=== INPUT FOR THIS TASK ===
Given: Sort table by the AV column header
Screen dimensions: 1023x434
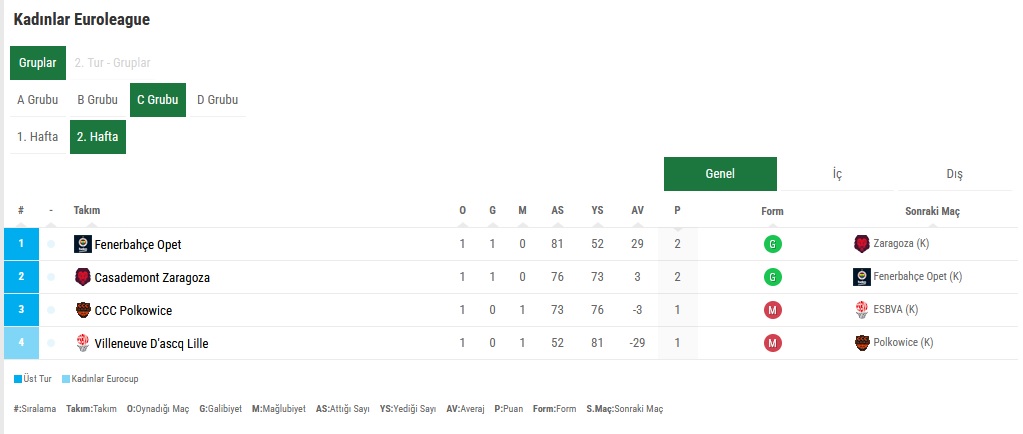Looking at the screenshot, I should [637, 211].
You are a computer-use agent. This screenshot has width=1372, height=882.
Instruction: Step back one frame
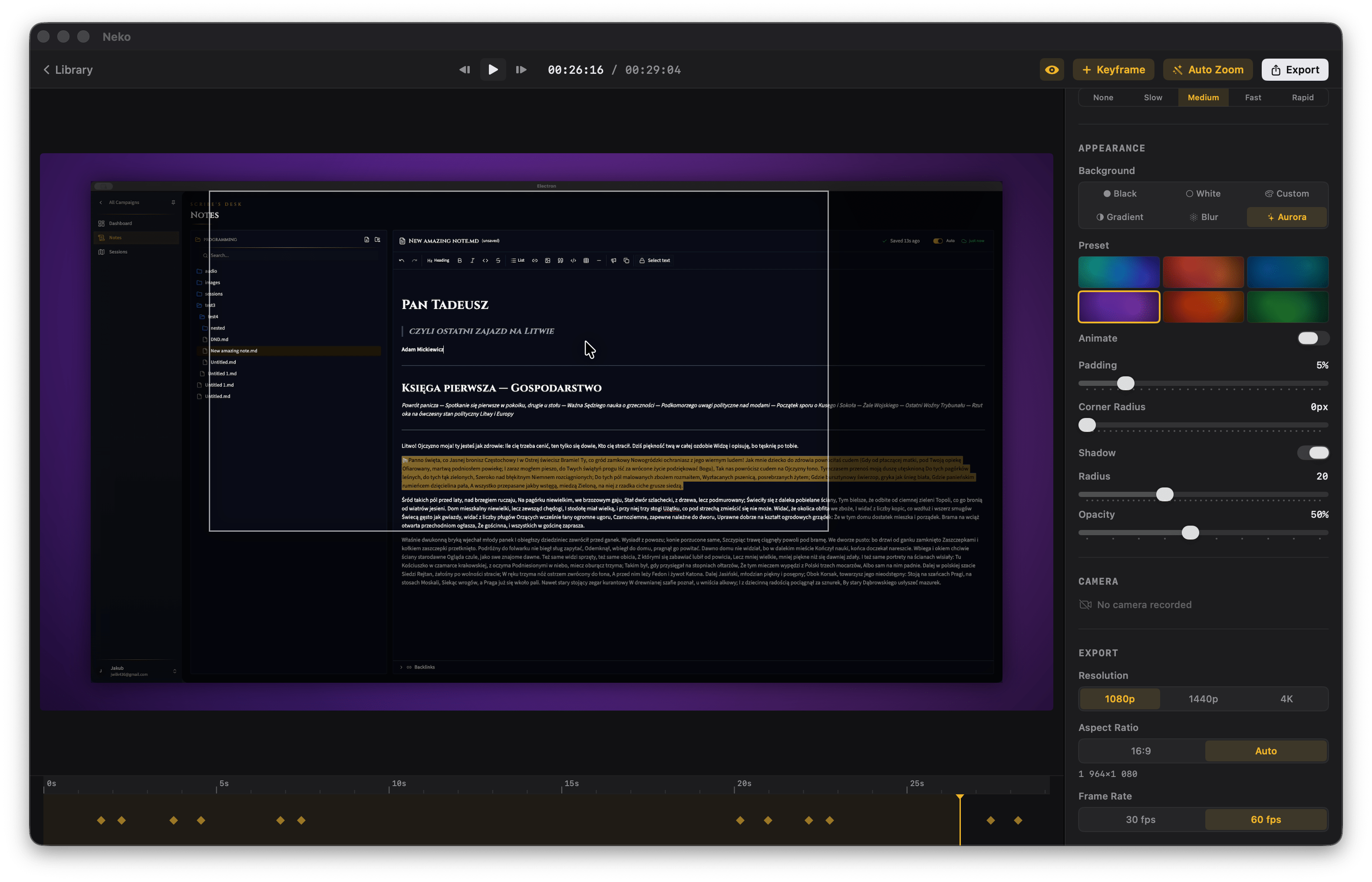point(465,70)
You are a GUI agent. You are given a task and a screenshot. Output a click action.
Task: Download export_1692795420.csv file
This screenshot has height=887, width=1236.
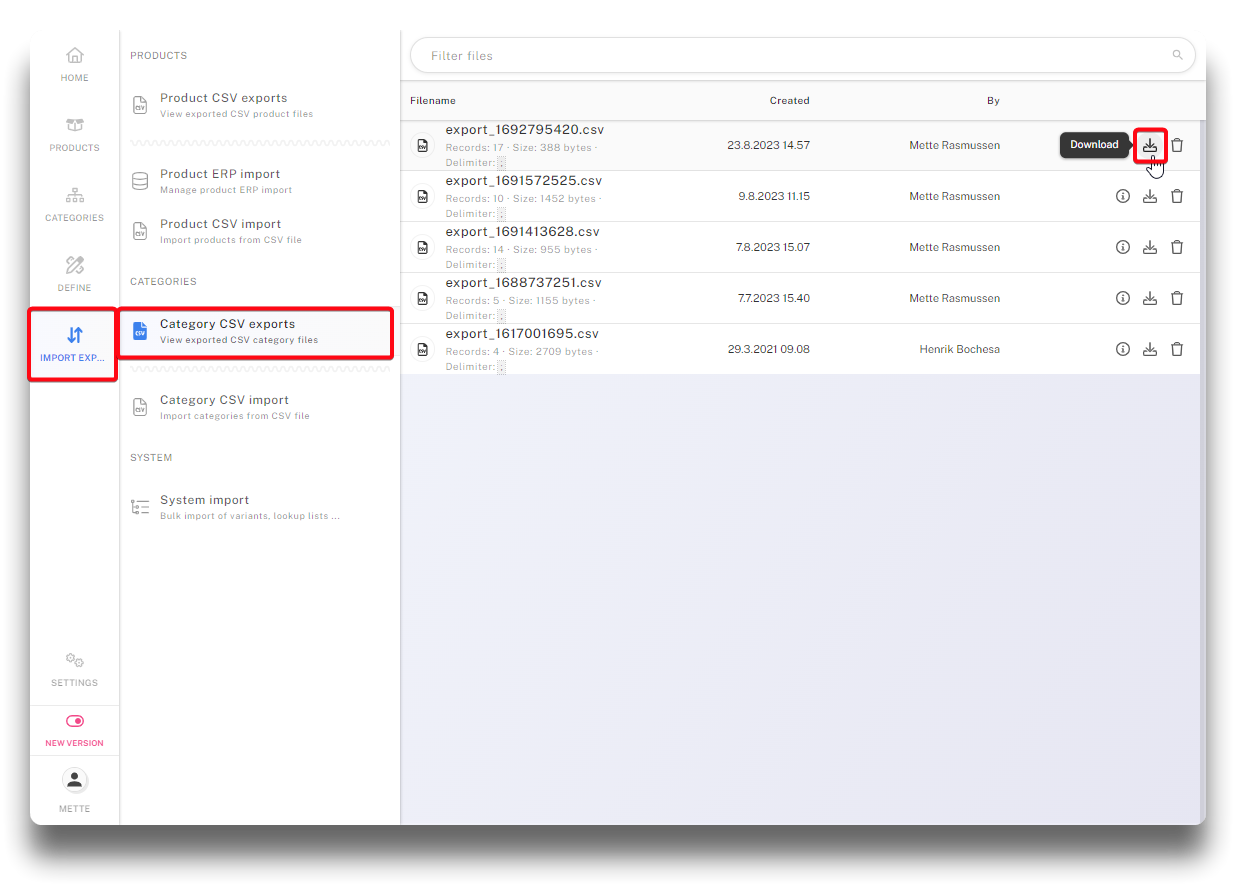tap(1150, 145)
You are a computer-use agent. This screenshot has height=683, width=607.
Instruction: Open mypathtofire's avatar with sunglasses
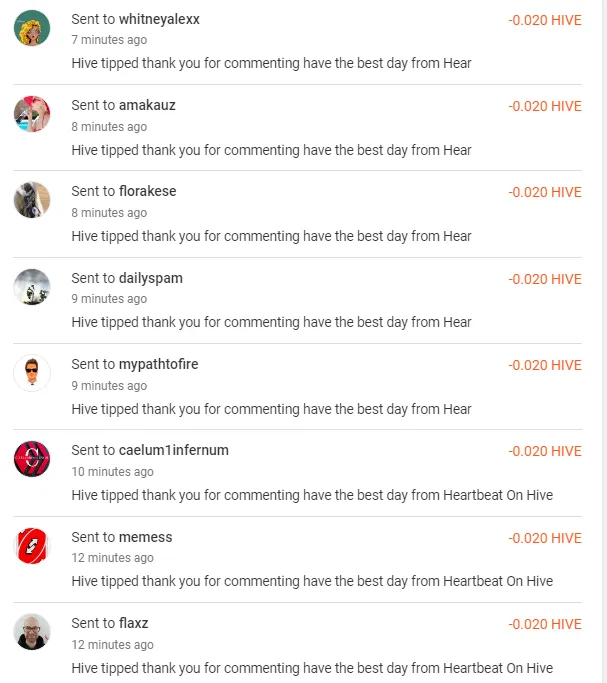tap(32, 373)
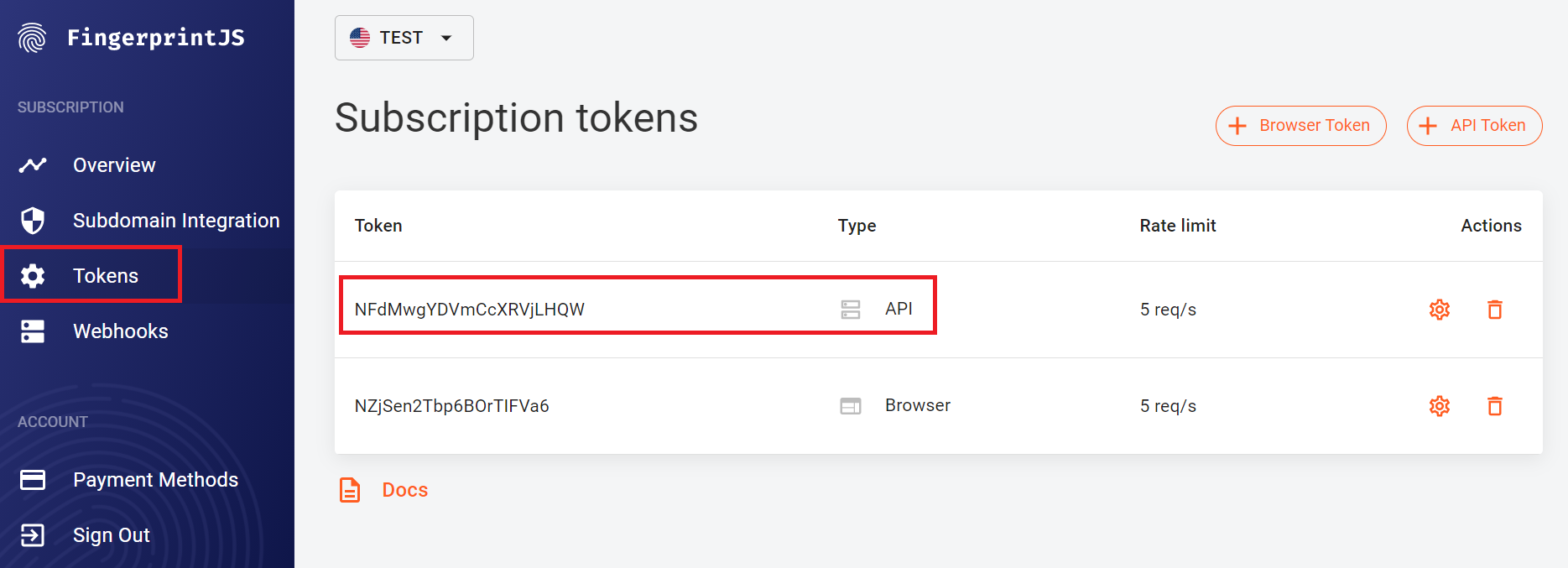Select Sign Out in the sidebar

click(x=111, y=535)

=== WRITTEN REQUEST ===
Give back the lines of every row above word for word, leaving out the pictures.

=== SOLUTION FOR THIS TASK ===
Given: Sort table by the AV column header
Screen dimensions: 1023x434
Looking at the screenshot, I should [637, 211].
You are a computer-use agent. This screenshot has width=1372, height=882.
Instruction: Step back one frame
point(465,70)
You are a GUI agent. You are given a task and a screenshot. Output a click action.
Task: Download export_1692795420.csv file
This screenshot has height=887, width=1236.
tap(1150, 145)
You are a computer-use agent. This screenshot has height=683, width=607.
Instruction: Open mypathtofire's avatar with sunglasses
tap(32, 373)
Select Sign Out in the sidebar

click(x=111, y=535)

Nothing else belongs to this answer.